Pete Koomen: The Quest for More Clicks

The Quest for More Clicks
Photograph by Ryan Young for Bloomberg Businessweek

In January 2010, Pete Koomen started Optimizely to help companies maximize their websites’ sales and click-through rates. A week later, an earthquake hit Haiti. Koomen and his co-founder Dan Siroker, a colleague from his former job at Google, received a call from the Clinton Bush Haiti Fund, which needed technical assistance with its online pledge drive. The pair worked nearly nonstop for three days on software the nonprofit could use to determine the most effective look for the site’s donation page. The tweaks increased pledges by about 10 percent, which translated into an extra $1 million for the campaign in about a month, according to Koomen.
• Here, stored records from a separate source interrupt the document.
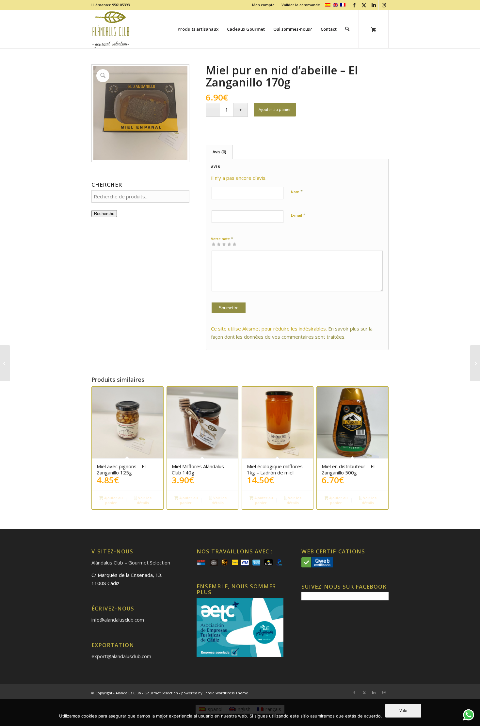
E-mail (298, 215)
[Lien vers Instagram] (384, 5)
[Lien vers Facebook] (354, 5)
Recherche (104, 213)
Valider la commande (300, 4)
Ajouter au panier (275, 109)
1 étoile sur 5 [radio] (213, 244)
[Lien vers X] (364, 5)
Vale (403, 710)
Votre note (222, 238)
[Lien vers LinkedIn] (373, 5)
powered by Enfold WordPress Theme (214, 692)
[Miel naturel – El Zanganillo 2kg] (475, 363)
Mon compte (263, 4)
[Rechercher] (347, 29)
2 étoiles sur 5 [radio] (216, 244)
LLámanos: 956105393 (110, 4)
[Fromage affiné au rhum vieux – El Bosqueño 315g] (5, 363)
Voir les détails (144, 500)
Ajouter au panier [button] (113, 500)
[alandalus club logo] (110, 29)
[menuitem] (263, 5)
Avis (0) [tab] (219, 152)
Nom (297, 191)
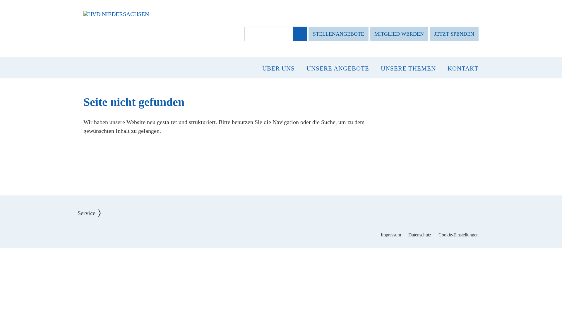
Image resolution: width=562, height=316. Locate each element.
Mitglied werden (399, 34)
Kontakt (463, 69)
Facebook (263, 230)
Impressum (391, 234)
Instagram (281, 230)
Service (91, 208)
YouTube (299, 230)
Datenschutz (419, 234)
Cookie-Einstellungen (458, 234)
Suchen (299, 34)
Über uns (278, 69)
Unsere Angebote (337, 69)
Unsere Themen (408, 69)
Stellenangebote (338, 34)
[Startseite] (116, 14)
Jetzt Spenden (454, 34)
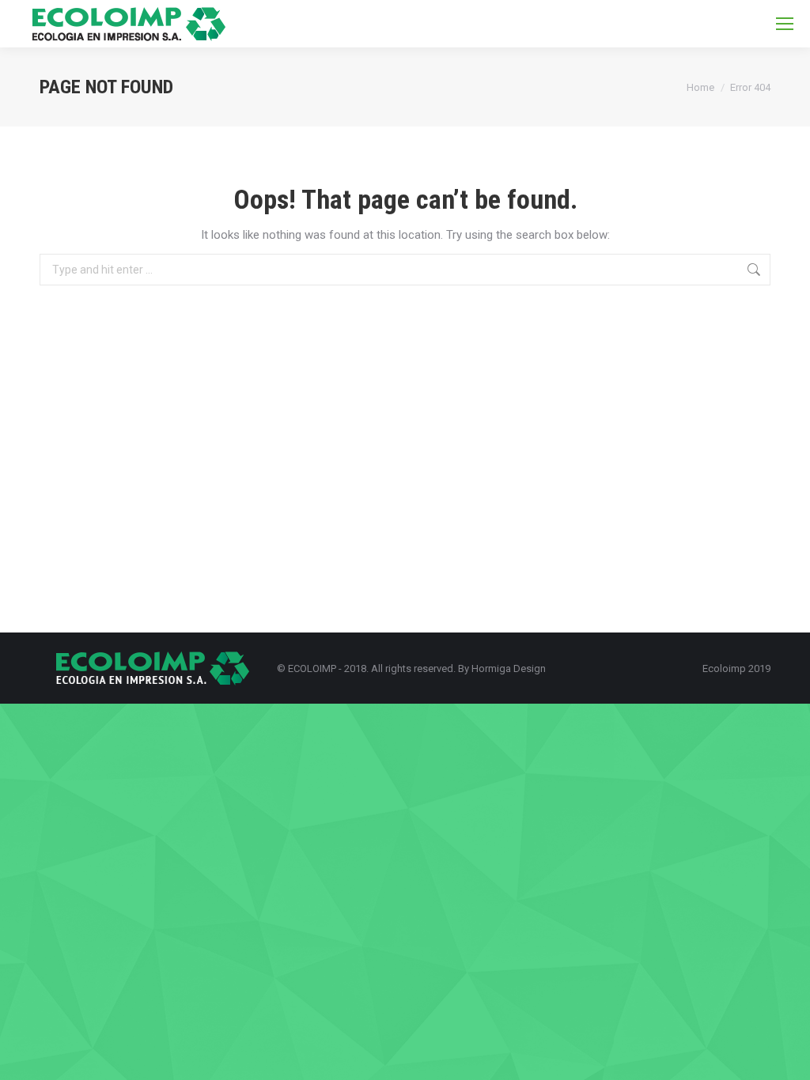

Since then he has set out to apply his data-driven method to just about anything on the Web. As president of the San Francisco-based company, Koomen, 30, runs its product, engineering, and design groups. Using the service, online publishers can change links, text, and images on their Web pages with a few clicks. Some visitors then see an edited page, while the rest are taken to the original. The service then tracks clicks to measure which version is most effective. The smallest changes can significantly affect revenue, Koomen says. In the case of the Haiti fundraiser, placing a photograph of the devastation next to the “donate” button induced more people to give.